The practice is rated as good for the care of working age people (including those recently retired and students).

  • The needs of these patients had been identified and the practice had adjusted the services it offered to ensure these were accessible, flexible and offered continuity of care.

  • Telephone consultations were available as needed.
  • The practice was proactive in offering online services as well as a full range of health promotion and screening that reflected the needs for this age group.
  • Health checks were offered to patients aged between 40 and 74 who had not seen a GP in the last three years.
  • NHS vaccinations were available for students as part of the government immunisation programme.

People experiencing poor mental health (including people with dementia)

Good

Updated 27 May 2016

The practice is rated as good for the care of people experiencing poor mental health (including people with dementia).

  • The practice regularly worked with multidisciplinary teams in the case management of people in this population group, for example the local mental health team. Patients and/or their carers were given information on how to access various support groups and voluntary organisations.
  • The practice had a system in place to follow up patients who had attended accident and emergency where they may have been experiencing poor mental health.
  • The practice was working towards becoming dementia friendly. Staff had received training and had a good understanding of how to support patients with dementia or mental health needs.
  • Advance care planning was undertaken with patients who had dementia, 100% of whom had received a face to face review of their care in the last 12 months, which was higher than the local and national averages.
  • 96% of patients who had a complex mental health problem, such as schizophrenia, bipolar affective disorder and other psychoses had received an annual review in the past 12 months and had a comprehensive, agreed care plan documented in their record. This was higher than the local and national averages (local 90%, nationally 88%).
  • The practice identified patients who were carers and offered support and signposted to other services as needed.

People whose circumstances may make them vulnerable

Good

Updated 27 May 2016

The practice is rated as good for the care of people whose circumstances may make them vulnerable.

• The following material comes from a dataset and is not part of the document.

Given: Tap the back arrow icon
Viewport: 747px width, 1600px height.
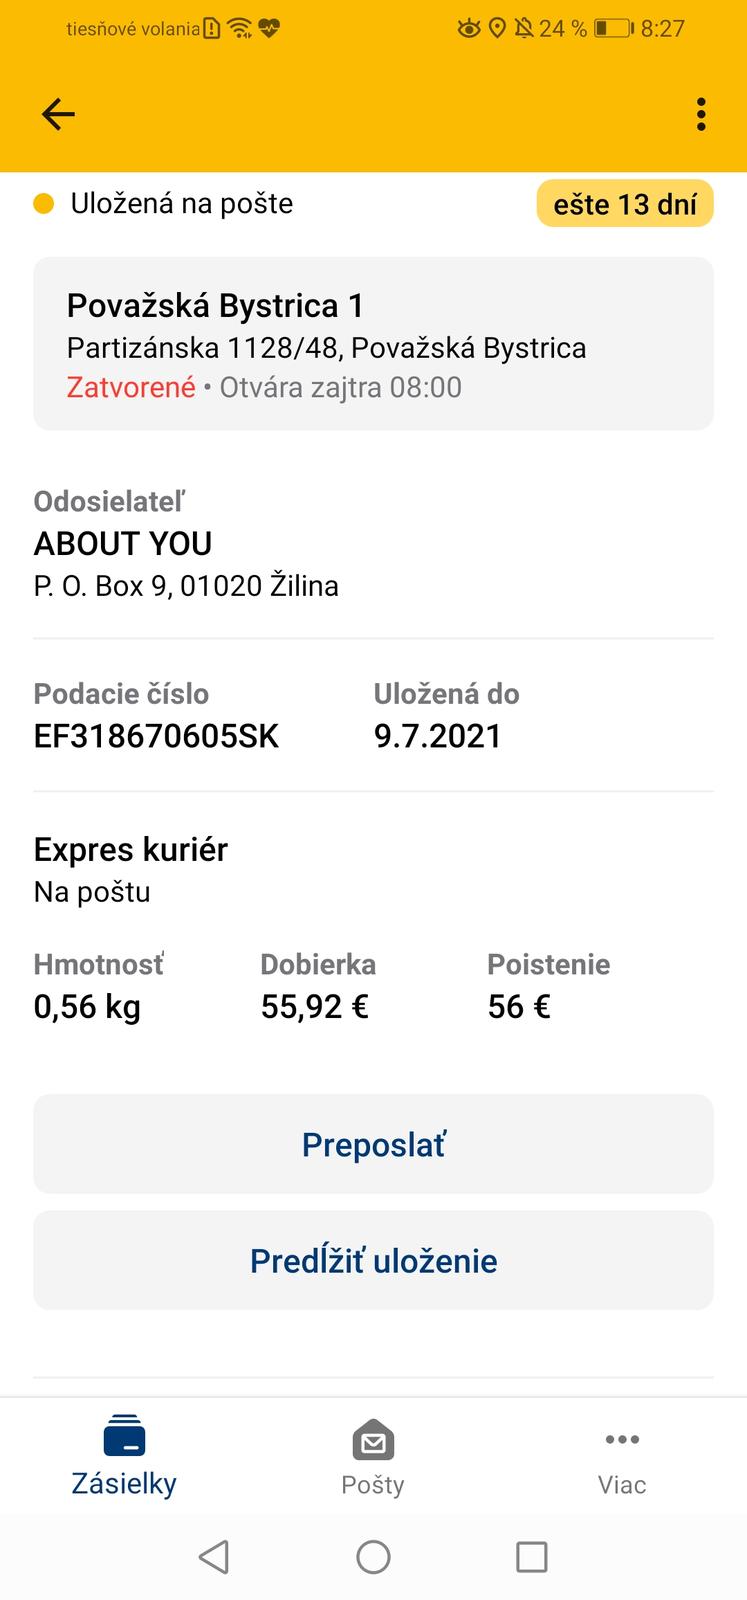Looking at the screenshot, I should coord(58,115).
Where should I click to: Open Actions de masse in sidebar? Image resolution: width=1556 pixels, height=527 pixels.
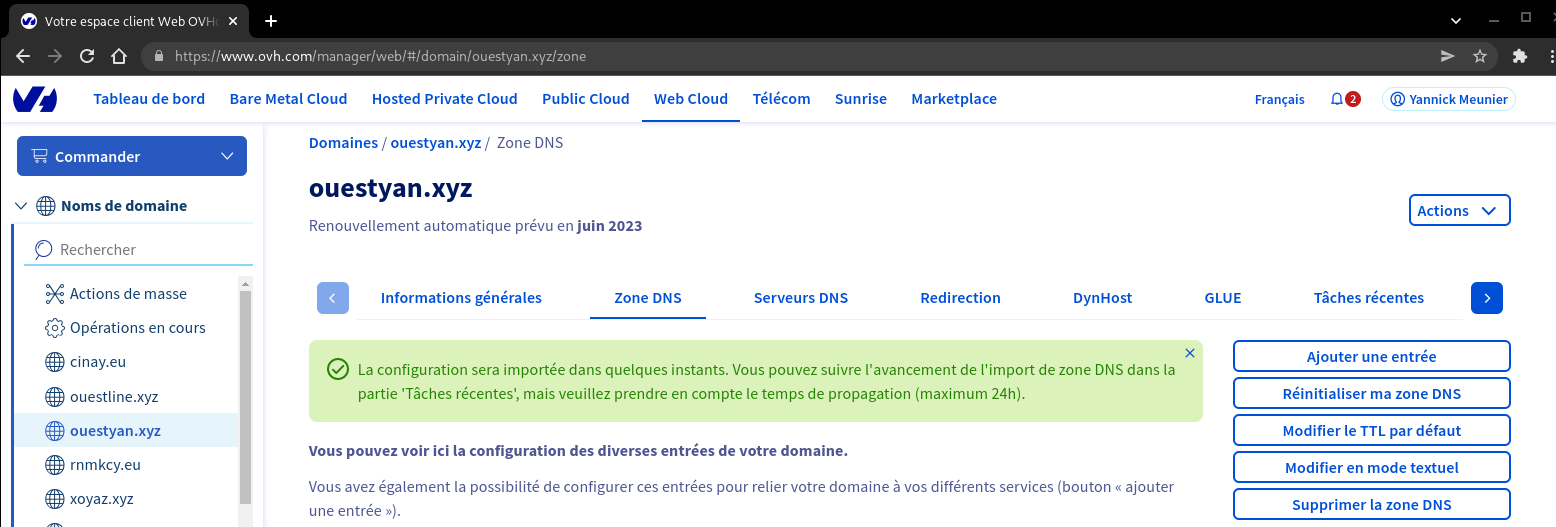127,294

  • The practice held a register of patients living in vulnerable circumstances and regularly worked with multidisciplinary teams in the case management of this population group.
  • Staff knew how to recognise signs of abuse in children, young people and adults whose circumstances may make them vulnerable. They were aware of their responsibilities regarding information sharing, documentation of safeguarding concerns and how to contact relevant agencies in normal working hours and out of hours.
  • The practice could evidence children who were on a child protection plan (this is a plan which identifies how health and social care professionals will help to keep a child safe).
  • Information on how to access various local support groups and voluntary organisations was available and patients were signposted to these services as needed.
  • Longer appointments were available for patients as needed.